The Apache HTTP server is the Apache Software Foundation's web server. See the project's website for more details.

Contents

1. Overview

Apache HTTPD is generally compatible with Moonshot through the use of an Apache GSS-API module.

2. Compatibility

2.1. Key

In the tables below, the following icons have the following meanings:

  • (tick) - This version of the software has been tested and verified as supporting Moonshot.
  • (error) - This version of the software has been tested and verified as not supporting Moonshot.
  • (question) - This version of the software has not yet been tested thoroughly and its status is not known. Let us know if you have tried it and whether it worked or not!

2.2. Compatibility List

Note that accessing supported versions of this software requires a Moonshot compatible client - see the next section for details on which clients are supported.

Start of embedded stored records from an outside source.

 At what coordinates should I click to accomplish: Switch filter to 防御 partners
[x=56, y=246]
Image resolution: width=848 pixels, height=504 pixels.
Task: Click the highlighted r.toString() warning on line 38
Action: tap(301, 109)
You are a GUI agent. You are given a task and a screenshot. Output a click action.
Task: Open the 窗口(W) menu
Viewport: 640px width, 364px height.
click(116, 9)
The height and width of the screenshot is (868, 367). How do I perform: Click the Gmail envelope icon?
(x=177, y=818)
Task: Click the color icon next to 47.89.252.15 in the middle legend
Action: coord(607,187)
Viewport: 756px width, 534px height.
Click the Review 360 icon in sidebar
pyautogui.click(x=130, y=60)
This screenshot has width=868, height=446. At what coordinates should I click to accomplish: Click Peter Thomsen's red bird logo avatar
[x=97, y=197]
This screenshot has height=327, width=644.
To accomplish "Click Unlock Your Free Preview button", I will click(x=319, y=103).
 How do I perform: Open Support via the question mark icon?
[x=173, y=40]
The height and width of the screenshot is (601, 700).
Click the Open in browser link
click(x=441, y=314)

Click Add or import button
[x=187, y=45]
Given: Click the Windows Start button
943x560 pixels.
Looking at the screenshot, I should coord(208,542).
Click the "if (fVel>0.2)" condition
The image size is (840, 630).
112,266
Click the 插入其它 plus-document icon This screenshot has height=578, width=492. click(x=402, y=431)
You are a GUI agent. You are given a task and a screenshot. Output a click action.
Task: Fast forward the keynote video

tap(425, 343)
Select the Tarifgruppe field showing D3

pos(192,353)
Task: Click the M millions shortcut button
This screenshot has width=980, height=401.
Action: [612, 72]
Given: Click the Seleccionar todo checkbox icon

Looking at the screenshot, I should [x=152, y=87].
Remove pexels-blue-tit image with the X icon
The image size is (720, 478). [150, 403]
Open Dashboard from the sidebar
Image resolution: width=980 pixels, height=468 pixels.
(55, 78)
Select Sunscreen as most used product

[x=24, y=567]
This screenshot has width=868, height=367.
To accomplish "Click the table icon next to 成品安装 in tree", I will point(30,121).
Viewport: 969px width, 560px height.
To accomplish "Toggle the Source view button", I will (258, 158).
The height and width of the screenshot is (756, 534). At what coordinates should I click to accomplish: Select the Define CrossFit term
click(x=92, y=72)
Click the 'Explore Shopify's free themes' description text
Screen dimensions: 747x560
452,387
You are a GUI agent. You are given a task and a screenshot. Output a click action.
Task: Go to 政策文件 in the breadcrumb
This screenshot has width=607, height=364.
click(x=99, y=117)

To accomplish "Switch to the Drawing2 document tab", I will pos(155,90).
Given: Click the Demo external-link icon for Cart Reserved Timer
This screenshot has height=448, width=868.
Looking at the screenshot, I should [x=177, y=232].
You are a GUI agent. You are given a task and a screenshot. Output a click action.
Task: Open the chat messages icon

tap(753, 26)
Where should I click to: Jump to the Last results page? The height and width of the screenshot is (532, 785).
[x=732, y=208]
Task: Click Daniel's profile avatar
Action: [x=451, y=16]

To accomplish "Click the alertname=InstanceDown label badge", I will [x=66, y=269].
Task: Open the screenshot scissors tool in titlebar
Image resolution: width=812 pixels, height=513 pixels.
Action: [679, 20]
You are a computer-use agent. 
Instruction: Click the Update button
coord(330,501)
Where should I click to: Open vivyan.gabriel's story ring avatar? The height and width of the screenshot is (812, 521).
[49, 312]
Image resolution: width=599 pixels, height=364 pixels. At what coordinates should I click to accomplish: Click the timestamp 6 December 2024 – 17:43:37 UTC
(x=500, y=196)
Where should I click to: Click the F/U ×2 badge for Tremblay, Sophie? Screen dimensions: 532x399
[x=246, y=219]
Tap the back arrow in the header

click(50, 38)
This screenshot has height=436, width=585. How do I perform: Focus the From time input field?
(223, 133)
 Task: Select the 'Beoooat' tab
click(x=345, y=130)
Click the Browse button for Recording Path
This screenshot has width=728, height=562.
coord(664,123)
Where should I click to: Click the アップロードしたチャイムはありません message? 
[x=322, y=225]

Any versions not listed below have not yet been tested. If you do so, please let us know!

VersionCompatible?Notes
Apache 2.4(tick)Using both the Moonshot and the RedHat GSSAPI mod_auth_gssapi modules
Apache 2.2(tick)Using the Moonshot mod_auth_gssapi module
Apache 2.0(question) 
Apache 1.3(question) 

3. Installation & Configuration

How you set up a Moonshot-enabled version of the Apache HTTP server will differ depending on your OS. See the relevant pages for your particular distribution:

Instructions for building the module manually for RHEL-based platforms can be found here.

4. Client Compatibility

The following clients are known to work with this server software using Moonshot authentication (click on the link to see further information about enabling Moonshot in that client):

5. Next Steps

Once you have installed the software, what happens next?

5.1. Account Mapping

To Come

5.2. Testing

The simplest way to test the Apache Moonshot integration is to create a simple script, protected by Moonshot. To do this, do the following:

  1. Create a simple script to protect by creating a directory for cgi scripts.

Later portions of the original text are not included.